START Records provided

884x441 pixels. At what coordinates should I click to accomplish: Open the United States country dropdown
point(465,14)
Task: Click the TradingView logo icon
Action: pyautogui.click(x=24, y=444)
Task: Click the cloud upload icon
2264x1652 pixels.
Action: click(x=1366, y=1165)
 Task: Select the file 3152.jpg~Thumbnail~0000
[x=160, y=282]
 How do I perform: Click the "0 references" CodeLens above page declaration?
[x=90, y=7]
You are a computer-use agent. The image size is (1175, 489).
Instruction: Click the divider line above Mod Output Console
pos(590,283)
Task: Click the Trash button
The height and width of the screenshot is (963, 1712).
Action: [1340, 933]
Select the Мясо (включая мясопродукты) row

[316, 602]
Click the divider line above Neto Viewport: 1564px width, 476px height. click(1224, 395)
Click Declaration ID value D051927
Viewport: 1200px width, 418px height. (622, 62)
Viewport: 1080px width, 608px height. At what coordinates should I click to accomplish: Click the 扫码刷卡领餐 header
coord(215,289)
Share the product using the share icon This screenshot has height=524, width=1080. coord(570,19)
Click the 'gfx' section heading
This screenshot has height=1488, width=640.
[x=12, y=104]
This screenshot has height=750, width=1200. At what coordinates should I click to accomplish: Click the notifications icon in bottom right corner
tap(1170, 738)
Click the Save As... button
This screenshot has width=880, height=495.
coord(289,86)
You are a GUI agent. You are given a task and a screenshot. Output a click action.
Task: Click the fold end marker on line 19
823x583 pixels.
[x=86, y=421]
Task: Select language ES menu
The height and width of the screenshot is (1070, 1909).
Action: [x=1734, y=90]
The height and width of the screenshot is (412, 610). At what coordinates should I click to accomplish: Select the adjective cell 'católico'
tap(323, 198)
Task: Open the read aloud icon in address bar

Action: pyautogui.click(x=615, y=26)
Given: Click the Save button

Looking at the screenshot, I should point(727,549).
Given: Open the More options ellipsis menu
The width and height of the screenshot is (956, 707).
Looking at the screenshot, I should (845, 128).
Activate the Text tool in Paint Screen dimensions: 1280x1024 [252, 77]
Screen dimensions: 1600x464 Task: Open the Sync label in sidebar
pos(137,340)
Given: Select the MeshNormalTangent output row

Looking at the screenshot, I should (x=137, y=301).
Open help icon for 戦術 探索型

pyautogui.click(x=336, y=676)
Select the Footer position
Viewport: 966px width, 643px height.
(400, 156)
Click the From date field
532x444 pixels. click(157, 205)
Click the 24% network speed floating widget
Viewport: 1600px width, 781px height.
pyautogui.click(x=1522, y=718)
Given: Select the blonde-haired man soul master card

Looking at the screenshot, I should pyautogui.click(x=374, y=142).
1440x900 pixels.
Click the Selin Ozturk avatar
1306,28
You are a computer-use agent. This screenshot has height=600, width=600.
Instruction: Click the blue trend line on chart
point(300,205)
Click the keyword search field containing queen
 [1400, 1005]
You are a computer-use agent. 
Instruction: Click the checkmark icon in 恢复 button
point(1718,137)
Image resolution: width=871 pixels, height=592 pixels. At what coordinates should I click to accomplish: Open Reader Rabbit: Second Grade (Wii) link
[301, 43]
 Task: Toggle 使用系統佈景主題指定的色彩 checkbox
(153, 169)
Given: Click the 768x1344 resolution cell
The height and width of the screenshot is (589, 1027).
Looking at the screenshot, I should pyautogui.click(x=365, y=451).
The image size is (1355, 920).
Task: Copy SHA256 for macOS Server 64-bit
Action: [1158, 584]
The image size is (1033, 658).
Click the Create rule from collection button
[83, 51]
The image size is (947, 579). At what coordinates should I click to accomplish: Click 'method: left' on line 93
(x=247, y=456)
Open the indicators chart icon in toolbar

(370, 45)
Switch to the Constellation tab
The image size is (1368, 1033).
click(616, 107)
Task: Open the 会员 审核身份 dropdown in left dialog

END Records provided

## Exercise goal
Give the count of lines in the data above that hold the string "menu", with no additional words.

## Problem solution
2